■ **What is being asked**
Restrict the output to the lines below starting at the one that contains "[Durbin Steven] (146, 1460)" and ending at the one that contains "[button] (644, 43)", and restate them word for word, both ends included.

========

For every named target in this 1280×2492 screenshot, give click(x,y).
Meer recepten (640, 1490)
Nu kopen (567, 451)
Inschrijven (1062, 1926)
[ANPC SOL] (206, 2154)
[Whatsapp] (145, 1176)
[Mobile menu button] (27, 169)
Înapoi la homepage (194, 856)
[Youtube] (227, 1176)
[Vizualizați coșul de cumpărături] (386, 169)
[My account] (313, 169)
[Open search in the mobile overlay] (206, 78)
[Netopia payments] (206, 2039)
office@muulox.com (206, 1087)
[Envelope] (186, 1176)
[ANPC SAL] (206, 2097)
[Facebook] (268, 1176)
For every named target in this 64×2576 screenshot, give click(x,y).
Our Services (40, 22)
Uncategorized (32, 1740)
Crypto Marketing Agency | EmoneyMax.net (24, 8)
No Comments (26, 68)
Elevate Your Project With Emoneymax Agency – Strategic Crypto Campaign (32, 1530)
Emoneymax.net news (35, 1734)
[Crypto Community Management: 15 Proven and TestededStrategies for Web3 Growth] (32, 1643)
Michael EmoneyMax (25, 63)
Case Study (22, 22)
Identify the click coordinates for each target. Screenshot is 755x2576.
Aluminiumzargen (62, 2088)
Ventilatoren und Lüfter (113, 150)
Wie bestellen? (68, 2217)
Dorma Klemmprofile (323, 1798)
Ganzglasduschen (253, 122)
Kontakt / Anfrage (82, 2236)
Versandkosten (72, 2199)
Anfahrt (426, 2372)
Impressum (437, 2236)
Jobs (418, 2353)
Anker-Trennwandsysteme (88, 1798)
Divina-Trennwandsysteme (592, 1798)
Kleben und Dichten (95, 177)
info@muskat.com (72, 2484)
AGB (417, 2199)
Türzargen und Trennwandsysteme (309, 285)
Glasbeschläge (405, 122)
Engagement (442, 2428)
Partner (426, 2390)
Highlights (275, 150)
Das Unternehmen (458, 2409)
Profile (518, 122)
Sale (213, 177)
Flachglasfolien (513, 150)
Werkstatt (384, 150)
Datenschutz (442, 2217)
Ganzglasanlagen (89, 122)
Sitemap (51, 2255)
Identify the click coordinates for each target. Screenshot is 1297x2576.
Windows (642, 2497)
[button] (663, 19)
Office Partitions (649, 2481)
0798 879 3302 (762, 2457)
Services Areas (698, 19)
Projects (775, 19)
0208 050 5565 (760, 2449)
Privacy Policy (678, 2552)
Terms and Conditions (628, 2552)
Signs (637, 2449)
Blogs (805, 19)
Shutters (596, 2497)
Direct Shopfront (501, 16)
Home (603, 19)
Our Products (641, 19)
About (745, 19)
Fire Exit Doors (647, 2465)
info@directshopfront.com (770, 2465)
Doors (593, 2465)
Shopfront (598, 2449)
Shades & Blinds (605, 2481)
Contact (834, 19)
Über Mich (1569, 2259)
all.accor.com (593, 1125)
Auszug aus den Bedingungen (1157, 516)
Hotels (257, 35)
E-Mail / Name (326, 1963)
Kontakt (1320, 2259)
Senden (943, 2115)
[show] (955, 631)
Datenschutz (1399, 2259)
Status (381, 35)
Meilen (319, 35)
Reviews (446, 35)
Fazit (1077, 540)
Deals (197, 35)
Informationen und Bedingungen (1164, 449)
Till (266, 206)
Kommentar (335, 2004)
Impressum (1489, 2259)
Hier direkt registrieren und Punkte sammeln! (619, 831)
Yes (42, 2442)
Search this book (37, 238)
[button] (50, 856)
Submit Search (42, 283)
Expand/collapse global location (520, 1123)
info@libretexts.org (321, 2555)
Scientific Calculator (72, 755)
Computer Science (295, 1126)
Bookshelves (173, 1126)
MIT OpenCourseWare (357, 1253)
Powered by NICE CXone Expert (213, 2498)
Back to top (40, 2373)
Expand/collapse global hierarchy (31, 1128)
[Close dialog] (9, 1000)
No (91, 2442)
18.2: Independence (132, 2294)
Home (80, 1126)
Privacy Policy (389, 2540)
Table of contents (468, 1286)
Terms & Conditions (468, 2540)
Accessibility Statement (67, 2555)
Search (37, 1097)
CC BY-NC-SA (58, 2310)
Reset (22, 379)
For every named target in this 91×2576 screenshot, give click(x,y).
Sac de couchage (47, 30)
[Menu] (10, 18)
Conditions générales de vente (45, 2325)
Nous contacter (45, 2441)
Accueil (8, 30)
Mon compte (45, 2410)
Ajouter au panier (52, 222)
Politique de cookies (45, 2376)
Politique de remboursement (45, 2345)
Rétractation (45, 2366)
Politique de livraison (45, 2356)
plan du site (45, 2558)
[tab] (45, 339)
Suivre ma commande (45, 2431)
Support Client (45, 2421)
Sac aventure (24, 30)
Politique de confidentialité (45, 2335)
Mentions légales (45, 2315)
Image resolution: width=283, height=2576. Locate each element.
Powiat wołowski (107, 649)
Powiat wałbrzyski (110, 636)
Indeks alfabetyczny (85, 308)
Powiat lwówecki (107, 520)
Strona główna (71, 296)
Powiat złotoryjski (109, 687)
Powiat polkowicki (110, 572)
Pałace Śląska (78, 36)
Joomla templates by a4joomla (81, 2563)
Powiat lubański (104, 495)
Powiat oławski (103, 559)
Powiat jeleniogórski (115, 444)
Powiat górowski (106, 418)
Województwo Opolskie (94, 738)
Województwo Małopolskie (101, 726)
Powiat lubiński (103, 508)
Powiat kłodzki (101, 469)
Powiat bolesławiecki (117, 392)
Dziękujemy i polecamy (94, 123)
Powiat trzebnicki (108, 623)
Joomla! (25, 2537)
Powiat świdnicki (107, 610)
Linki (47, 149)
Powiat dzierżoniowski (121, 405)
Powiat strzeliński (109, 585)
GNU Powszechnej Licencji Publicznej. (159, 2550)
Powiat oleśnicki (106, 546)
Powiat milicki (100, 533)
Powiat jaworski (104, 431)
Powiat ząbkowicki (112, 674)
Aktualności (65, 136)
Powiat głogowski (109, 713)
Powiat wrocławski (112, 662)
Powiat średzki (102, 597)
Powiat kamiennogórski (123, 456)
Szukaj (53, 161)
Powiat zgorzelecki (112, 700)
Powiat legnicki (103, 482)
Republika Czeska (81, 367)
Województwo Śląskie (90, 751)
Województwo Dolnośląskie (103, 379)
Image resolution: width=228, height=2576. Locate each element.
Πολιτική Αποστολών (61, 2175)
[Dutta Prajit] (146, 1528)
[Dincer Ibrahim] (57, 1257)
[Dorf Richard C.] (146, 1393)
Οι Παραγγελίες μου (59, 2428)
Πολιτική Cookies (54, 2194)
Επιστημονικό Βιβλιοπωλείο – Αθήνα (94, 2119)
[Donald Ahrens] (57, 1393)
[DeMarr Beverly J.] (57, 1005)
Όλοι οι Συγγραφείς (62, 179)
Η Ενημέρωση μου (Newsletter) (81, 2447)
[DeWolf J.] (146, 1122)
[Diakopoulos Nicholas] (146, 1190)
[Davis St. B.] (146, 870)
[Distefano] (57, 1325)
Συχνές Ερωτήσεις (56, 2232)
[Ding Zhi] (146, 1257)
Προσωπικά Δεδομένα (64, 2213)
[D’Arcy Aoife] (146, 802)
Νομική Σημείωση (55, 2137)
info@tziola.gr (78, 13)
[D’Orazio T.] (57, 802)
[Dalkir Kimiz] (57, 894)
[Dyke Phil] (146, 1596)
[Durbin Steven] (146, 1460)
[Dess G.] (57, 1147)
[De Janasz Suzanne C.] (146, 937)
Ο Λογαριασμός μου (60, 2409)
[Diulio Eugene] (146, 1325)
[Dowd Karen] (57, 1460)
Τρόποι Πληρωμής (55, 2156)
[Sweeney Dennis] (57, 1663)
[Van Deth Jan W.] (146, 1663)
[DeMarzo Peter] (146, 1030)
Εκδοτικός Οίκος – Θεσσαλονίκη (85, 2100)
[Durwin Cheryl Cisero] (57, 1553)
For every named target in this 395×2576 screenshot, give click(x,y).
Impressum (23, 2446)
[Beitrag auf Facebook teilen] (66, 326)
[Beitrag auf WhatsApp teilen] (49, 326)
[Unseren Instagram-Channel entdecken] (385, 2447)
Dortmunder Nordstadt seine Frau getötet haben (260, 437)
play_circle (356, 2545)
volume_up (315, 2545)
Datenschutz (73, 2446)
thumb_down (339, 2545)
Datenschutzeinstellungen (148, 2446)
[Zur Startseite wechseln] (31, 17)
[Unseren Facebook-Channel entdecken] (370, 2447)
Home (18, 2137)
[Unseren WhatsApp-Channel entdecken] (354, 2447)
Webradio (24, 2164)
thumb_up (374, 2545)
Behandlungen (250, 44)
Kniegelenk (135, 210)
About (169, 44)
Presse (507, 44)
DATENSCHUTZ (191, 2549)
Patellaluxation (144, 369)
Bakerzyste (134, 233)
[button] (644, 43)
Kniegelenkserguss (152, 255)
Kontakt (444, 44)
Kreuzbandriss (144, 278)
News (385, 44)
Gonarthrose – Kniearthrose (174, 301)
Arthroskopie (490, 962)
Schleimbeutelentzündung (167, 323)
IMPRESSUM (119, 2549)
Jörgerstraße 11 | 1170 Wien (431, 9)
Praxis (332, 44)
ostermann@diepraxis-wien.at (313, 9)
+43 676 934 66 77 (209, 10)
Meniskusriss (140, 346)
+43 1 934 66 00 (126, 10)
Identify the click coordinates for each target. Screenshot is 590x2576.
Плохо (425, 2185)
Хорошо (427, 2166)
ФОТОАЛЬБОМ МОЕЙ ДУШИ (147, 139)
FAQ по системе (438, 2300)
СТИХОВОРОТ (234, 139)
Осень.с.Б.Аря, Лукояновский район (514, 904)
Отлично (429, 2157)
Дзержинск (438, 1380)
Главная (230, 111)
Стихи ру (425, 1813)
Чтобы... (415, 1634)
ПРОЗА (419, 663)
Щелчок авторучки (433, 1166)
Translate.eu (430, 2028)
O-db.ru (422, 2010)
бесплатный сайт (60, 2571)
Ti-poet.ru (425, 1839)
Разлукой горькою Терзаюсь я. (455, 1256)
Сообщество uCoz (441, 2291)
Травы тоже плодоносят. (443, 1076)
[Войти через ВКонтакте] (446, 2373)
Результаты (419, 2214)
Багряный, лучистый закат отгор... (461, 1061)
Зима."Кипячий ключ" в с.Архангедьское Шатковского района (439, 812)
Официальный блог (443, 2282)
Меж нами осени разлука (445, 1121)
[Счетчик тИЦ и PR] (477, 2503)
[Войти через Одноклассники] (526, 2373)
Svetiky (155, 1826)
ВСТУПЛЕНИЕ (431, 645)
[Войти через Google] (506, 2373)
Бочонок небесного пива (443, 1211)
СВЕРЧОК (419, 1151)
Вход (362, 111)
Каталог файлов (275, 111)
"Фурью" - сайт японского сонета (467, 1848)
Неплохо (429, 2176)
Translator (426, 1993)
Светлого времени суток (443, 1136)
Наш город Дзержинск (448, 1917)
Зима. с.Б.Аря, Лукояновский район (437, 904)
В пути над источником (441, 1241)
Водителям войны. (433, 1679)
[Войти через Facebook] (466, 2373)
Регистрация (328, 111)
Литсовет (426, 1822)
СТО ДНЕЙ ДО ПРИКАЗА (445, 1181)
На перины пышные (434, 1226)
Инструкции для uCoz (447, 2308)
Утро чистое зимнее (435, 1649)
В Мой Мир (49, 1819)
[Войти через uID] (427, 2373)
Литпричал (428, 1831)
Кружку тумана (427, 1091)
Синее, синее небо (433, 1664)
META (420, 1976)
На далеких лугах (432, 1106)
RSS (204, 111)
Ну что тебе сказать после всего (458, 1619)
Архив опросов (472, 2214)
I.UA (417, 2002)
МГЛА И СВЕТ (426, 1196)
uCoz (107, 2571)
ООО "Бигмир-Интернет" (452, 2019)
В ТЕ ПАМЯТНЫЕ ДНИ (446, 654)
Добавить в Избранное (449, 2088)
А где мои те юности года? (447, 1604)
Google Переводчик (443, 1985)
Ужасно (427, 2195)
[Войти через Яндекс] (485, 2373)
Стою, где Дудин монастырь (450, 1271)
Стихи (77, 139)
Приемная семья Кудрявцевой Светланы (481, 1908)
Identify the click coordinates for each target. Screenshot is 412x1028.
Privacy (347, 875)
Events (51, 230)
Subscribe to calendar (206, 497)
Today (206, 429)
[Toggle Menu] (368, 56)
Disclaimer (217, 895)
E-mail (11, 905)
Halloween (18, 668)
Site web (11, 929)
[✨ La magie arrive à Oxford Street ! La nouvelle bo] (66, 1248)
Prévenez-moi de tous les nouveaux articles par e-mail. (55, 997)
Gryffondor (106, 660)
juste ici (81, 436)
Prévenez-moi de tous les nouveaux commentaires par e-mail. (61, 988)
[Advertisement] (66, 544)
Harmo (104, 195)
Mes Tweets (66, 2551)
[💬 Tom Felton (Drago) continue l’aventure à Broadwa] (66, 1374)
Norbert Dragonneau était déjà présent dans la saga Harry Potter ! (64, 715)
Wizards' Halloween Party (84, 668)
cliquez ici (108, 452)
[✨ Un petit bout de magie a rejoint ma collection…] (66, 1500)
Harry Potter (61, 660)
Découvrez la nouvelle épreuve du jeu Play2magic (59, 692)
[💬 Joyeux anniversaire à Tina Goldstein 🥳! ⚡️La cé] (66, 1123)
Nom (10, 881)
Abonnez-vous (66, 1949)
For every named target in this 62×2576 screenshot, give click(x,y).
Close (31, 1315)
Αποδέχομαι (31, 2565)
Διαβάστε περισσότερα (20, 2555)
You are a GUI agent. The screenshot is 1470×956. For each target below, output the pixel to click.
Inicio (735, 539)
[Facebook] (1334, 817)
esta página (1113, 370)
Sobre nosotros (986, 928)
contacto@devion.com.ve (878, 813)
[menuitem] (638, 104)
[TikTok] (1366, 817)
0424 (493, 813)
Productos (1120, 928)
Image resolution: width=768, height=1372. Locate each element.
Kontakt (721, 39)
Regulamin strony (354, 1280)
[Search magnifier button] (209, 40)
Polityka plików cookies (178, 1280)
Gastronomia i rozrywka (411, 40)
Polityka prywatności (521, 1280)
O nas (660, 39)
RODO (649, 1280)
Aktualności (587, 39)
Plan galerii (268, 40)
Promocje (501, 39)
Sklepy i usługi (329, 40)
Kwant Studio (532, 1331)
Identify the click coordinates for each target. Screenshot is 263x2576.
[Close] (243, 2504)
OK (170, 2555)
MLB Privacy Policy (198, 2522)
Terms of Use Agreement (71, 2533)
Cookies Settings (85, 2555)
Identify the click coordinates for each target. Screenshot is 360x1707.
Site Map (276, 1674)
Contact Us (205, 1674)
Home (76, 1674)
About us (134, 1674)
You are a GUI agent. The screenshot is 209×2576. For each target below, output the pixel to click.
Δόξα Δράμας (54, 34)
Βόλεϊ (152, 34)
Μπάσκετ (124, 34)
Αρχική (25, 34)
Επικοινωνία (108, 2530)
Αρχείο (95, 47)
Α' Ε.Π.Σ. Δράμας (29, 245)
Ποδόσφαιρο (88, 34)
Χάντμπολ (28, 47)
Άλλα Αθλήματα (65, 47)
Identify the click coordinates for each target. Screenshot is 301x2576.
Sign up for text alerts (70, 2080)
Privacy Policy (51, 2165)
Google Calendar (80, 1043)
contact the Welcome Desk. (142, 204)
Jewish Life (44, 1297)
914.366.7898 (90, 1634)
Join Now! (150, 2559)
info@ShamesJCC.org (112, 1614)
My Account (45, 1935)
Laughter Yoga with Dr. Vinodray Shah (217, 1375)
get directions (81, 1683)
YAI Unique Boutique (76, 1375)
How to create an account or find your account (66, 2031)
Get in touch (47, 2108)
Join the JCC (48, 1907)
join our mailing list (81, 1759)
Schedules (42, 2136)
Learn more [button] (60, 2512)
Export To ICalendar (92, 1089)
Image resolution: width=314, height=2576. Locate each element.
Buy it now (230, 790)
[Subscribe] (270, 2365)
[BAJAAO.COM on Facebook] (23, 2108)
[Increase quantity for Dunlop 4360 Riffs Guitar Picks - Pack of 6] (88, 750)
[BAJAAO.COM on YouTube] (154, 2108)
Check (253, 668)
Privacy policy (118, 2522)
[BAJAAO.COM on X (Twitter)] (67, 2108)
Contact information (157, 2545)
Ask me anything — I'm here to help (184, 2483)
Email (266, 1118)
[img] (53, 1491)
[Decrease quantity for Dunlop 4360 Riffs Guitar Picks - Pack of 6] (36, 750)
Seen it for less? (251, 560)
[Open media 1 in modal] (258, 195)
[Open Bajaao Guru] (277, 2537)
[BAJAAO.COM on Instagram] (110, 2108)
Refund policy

========

■ **The completed task**
[Durbin Steven] (146, 1460)
[Dess G.] (57, 1147)
[De Janasz Suzanne C.] (146, 937)
Ο Λογαριασμός μου (60, 2409)
[Diulio Eugene] (146, 1325)
[Dowd Karen] (57, 1460)
Τρόποι Πληρωμής (55, 2156)
[Sweeney Dennis] (57, 1663)
[Van Deth Jan W.] (146, 1663)
[DeMarzo Peter] (146, 1030)
Εκδοτικός Οίκος – Θεσσαλονίκη (85, 2100)
[Durwin Cheryl Cisero] (57, 1553)
For every named target in this 395×2576 screenshot, give click(x,y).
Impressum (23, 2446)
[Beitrag auf Facebook teilen] (66, 326)
[Beitrag auf WhatsApp teilen] (49, 326)
[Unseren Instagram-Channel entdecken] (385, 2447)
Dortmunder Nordstadt seine Frau getötet haben (260, 437)
play_circle (356, 2545)
volume_up (315, 2545)
Datenschutz (73, 2446)
thumb_down (339, 2545)
Datenschutzeinstellungen (148, 2446)
[Zur Startseite wechseln] (31, 17)
[Unseren Facebook-Channel entdecken] (370, 2447)
Home (18, 2137)
[Unseren WhatsApp-Channel entdecken] (354, 2447)
Webradio (24, 2164)
thumb_up (374, 2545)
Behandlungen (250, 44)
Kniegelenk (135, 210)
About (169, 44)
Presse (507, 44)
DATENSCHUTZ (191, 2549)
Patellaluxation (144, 369)
Bakerzyste (134, 233)
[button] (644, 43)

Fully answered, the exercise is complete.